I think most of the 970 stuttering claims were made by people that never even owned a 970 actually.  Also, any situation that would put a 970 over 3.5GB would also require SLI to run smoothly, so anyone with a single card(or claiming to have a single card) that complained of stuttering was over driving their card anyway.

As an actual 970 owner, an SLI 970 owner, I can tell you the stuttering was way over exaggerated.  I get no noticeable stutter in any of the modern games except one.  The one game I do get stutter on is Shadow of Mordor with the HD Textures installed.  And the reason it stutters is for some reason it actually ignores the extre 0.5GB of memory and once it fills the 3.5GB it starts using system RAM.  And I had the same problem with my 980, it just happened at 4GB.  Shadow of Mordor actually will use close to 6GB of VRAM with the HD Textures, and once you start paging out to system RAM you will get stuttering.  It isn't any worse on the 970 compared to the 980.



NC37 said:


> So you want AMD to release an ultra competitive GPU that takes on the 970 directly? Are you blind? They already have one in the 390. It goes toe to toe and beats the 970 for the same price. Just because it doesn't have an "X" means you don't consider it? For the same price you get 8GB VRAM, around the same performance, and no stuttering issues. So what if it gulps power instead of drinks. The only better option is almost $200 higher which isn't much better in fps. Until NV drops the 980 under 390X prices, there is no competition.



The 390 has virtually no overclock potential though, because AMD is already pushing the Hawaii silicon to its clock speed limits with the stock clocks.  You are looking at sub-100MHz overclocks on the 390 while I haven't seen a 970 yet that couldn't do a 200MHz overclock.

And lets face it, overclock the video card is no mainstream.  With every card coming with some kind of overclock utility bundled with it, and the warranties now covering overclocking, people do consider how a card will overclock in their final decision, especially people on an enthusiust tech site.

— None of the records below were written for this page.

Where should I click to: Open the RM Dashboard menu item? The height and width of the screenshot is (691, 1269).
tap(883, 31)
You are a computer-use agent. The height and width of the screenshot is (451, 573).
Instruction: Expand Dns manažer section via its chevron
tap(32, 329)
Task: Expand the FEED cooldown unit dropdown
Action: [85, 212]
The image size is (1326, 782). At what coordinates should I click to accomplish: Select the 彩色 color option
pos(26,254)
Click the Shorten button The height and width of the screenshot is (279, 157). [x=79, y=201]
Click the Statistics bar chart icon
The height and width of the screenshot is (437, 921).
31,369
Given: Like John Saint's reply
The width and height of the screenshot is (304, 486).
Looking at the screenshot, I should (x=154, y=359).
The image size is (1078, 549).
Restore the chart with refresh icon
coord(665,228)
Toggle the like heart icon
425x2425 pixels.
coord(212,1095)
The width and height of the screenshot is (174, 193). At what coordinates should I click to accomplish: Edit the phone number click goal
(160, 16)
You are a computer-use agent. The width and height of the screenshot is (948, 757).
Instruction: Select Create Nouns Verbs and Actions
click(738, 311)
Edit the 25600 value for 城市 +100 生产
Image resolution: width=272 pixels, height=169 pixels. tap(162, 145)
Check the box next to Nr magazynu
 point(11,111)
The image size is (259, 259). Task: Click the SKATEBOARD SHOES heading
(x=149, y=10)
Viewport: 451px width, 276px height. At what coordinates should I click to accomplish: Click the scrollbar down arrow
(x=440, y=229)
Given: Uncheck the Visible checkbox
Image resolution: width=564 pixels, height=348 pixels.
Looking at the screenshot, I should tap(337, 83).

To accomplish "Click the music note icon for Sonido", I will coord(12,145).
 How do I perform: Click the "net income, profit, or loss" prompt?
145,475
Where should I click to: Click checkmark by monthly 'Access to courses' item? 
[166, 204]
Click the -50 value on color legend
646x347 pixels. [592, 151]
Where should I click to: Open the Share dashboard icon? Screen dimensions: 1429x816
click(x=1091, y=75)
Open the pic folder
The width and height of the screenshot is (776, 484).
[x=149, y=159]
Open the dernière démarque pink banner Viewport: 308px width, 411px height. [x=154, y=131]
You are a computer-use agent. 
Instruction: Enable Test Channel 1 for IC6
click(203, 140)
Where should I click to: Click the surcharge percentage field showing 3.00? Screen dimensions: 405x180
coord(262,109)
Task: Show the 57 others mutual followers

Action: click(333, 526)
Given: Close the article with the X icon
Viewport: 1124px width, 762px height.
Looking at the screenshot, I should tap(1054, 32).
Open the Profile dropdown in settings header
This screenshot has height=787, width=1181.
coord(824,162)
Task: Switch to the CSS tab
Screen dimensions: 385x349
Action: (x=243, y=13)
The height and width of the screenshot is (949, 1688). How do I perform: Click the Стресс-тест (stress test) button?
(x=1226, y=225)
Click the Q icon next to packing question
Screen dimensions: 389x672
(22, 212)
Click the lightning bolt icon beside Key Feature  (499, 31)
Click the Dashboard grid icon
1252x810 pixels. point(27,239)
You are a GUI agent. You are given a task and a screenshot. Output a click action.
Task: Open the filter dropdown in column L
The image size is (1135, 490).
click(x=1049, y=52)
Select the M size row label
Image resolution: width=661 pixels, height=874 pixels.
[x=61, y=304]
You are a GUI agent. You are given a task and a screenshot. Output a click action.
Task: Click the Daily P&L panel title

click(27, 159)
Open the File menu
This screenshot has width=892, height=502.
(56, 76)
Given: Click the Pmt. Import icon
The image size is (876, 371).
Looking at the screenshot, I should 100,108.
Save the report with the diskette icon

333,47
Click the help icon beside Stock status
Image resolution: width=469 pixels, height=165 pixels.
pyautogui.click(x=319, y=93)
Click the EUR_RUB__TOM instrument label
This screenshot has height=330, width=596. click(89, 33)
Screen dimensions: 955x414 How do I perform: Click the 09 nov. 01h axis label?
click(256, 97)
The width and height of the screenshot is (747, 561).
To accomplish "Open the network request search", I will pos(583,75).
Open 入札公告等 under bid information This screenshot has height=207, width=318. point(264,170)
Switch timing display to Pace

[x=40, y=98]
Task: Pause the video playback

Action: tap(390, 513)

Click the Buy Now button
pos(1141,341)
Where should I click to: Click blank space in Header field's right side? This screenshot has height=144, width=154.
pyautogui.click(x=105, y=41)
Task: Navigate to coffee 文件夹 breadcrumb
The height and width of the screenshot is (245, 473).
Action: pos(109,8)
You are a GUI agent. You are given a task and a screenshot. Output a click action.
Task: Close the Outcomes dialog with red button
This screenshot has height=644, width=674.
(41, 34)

Then there is the fact that the 390 is more expensive, by about $30, than the 970. So the 390 is more expensive, performs worse once both are overclocked, performs equally when not overclocked, it uses way more power, puts out way more heat, and takes up way more space in your case. The 970 is already available in basically the same size form factor as the Nano, you'll never find a 390 in that form factor. The only benefit of the 390 is 8GB of VRAM, and all the reviews straight up say 8GB on this card is useless except in select couple of situations.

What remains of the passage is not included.